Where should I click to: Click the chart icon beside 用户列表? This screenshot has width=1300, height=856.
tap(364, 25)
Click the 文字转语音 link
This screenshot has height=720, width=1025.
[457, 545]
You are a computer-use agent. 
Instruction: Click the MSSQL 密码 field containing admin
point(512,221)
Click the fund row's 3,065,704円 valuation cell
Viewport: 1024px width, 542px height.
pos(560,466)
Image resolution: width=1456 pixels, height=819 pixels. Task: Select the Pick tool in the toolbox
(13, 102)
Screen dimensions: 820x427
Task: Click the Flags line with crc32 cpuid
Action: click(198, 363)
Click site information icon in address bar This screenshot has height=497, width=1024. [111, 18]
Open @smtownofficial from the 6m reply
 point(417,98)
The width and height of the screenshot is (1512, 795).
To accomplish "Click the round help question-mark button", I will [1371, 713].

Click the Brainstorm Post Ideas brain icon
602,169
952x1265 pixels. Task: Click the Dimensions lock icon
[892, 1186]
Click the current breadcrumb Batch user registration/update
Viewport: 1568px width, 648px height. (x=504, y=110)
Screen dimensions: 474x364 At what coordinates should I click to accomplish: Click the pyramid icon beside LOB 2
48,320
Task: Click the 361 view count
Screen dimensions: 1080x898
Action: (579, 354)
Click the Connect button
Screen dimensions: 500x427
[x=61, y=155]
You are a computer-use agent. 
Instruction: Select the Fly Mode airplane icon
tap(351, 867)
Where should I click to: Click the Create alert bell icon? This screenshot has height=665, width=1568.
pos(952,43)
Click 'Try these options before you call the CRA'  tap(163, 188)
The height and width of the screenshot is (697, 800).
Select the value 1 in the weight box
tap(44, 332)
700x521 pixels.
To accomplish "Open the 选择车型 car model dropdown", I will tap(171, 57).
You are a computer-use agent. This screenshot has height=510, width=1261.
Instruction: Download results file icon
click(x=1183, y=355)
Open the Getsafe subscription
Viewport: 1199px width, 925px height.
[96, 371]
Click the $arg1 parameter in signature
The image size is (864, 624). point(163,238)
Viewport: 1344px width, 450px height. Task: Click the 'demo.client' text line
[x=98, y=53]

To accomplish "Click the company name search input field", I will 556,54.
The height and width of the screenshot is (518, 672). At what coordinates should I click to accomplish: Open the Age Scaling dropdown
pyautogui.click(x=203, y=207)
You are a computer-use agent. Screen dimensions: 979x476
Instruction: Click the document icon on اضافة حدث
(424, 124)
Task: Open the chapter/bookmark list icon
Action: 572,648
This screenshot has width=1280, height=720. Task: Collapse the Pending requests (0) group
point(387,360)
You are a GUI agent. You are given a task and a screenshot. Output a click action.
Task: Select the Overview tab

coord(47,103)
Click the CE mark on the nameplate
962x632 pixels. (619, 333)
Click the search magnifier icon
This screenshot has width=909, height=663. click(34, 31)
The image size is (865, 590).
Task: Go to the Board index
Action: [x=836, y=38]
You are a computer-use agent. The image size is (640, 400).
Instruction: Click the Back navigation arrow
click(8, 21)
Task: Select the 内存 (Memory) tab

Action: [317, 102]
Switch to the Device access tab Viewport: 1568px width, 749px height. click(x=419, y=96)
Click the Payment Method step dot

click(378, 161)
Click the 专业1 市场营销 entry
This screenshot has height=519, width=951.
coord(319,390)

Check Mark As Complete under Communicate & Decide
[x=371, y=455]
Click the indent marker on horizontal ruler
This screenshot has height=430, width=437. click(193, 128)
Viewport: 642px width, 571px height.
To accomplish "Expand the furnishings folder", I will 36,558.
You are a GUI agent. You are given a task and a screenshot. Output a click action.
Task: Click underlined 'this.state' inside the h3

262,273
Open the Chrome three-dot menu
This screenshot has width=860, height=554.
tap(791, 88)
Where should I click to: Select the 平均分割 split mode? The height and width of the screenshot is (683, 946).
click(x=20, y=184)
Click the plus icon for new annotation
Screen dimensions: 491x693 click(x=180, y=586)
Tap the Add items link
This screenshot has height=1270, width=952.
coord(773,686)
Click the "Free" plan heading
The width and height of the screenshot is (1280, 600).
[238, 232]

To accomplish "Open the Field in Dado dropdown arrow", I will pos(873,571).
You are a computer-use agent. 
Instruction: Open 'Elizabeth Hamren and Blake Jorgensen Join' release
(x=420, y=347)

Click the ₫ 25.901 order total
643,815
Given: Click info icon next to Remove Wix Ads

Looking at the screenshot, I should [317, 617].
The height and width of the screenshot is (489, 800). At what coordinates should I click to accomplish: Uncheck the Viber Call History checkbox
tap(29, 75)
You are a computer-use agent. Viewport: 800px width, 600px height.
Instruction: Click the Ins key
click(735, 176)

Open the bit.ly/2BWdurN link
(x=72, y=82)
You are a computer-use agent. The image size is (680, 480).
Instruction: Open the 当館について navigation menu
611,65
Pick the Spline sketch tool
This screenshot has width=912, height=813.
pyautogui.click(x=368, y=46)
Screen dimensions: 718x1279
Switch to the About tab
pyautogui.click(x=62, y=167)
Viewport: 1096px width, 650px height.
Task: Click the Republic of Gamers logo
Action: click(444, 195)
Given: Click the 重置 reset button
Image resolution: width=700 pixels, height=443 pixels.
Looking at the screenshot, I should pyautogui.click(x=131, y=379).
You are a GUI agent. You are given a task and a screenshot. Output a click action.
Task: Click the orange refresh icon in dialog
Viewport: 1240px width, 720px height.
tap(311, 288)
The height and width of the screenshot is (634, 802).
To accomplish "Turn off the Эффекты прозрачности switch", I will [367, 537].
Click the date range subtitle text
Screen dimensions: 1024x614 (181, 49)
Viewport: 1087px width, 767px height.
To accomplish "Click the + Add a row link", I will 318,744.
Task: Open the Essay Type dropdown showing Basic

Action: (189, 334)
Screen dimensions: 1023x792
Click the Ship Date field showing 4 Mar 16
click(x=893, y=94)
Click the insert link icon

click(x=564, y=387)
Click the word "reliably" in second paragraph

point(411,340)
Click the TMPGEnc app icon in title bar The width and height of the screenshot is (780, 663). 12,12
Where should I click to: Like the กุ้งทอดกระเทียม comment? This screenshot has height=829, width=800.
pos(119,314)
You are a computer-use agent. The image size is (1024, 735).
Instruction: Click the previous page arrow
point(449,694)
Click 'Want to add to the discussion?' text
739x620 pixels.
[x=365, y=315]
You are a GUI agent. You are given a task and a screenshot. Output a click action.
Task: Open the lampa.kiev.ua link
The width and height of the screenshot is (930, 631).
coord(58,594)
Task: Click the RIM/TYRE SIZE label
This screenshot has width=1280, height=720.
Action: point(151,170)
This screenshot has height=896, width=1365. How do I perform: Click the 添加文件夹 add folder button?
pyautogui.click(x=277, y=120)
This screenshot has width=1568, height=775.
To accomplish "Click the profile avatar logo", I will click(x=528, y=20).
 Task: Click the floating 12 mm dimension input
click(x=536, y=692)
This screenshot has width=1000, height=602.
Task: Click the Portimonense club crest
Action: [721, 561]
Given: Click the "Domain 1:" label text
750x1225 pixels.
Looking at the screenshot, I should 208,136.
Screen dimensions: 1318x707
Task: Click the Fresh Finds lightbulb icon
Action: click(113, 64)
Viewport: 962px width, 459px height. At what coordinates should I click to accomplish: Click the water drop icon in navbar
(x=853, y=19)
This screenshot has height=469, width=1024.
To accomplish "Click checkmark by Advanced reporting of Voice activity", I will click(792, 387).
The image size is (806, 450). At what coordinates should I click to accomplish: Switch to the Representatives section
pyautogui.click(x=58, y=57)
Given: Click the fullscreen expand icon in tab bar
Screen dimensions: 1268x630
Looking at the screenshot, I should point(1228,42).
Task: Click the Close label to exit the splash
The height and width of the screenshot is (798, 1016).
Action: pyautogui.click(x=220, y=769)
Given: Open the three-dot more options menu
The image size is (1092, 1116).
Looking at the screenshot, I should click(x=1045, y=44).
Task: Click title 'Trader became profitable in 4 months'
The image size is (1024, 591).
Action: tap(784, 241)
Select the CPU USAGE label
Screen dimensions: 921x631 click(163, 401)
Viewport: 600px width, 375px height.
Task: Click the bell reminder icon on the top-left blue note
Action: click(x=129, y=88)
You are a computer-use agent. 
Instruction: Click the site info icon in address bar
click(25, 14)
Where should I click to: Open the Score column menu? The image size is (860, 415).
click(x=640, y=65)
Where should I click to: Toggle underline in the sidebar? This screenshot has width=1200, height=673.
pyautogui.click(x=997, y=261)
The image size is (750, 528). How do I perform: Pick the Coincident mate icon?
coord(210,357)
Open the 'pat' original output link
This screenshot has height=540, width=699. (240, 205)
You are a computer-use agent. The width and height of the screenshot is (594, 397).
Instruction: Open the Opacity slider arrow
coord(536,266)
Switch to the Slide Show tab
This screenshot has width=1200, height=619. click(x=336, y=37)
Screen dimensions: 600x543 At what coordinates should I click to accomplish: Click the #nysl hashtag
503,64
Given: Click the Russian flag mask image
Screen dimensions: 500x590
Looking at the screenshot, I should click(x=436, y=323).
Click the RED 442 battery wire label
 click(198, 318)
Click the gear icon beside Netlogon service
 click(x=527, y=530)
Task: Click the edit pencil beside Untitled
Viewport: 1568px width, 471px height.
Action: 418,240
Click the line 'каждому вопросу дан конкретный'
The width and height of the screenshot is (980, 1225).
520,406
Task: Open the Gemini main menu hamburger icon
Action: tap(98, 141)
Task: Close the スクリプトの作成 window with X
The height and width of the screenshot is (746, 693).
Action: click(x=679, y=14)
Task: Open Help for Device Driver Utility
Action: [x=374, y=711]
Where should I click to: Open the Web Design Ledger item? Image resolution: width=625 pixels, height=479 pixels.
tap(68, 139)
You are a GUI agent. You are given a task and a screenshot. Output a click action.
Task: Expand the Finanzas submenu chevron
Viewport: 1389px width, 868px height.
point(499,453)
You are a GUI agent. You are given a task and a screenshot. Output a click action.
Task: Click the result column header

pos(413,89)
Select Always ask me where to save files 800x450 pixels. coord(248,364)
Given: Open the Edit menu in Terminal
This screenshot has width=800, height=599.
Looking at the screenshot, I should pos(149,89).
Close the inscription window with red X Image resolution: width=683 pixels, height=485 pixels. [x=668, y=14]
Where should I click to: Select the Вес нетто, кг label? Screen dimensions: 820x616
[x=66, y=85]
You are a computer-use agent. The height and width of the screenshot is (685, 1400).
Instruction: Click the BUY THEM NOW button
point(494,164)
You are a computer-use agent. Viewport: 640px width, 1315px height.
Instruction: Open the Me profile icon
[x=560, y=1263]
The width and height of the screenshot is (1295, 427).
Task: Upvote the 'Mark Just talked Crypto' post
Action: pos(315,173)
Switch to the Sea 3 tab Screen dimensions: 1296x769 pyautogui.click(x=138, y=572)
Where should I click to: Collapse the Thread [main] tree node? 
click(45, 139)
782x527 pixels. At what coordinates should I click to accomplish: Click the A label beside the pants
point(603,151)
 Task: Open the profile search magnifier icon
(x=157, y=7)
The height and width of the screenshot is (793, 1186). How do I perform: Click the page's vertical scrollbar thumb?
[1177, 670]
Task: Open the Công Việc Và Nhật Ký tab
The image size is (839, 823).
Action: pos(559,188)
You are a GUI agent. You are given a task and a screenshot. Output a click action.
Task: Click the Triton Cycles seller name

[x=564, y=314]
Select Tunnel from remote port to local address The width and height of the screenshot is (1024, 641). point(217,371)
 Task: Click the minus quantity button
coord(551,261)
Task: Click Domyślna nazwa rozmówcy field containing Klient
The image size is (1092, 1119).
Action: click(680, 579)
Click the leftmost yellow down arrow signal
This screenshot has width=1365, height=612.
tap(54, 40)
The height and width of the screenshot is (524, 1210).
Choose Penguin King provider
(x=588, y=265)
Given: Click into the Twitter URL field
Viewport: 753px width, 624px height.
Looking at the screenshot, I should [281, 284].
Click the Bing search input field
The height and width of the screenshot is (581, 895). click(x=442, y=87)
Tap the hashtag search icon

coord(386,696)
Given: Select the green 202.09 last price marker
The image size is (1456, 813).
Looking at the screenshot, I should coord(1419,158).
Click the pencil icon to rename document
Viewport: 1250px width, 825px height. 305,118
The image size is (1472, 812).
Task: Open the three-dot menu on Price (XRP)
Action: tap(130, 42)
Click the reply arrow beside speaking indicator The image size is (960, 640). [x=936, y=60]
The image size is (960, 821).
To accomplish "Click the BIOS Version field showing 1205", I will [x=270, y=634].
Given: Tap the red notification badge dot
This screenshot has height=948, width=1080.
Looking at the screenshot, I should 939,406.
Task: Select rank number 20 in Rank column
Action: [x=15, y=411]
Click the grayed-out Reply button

**Exercise goal**
Whenever "options" shows up in a line of the listing, copy that whole line.

**Output of the task**
Click 'Try these options before you call the CRA'  tap(163, 188)
Given: Open the three-dot more options menu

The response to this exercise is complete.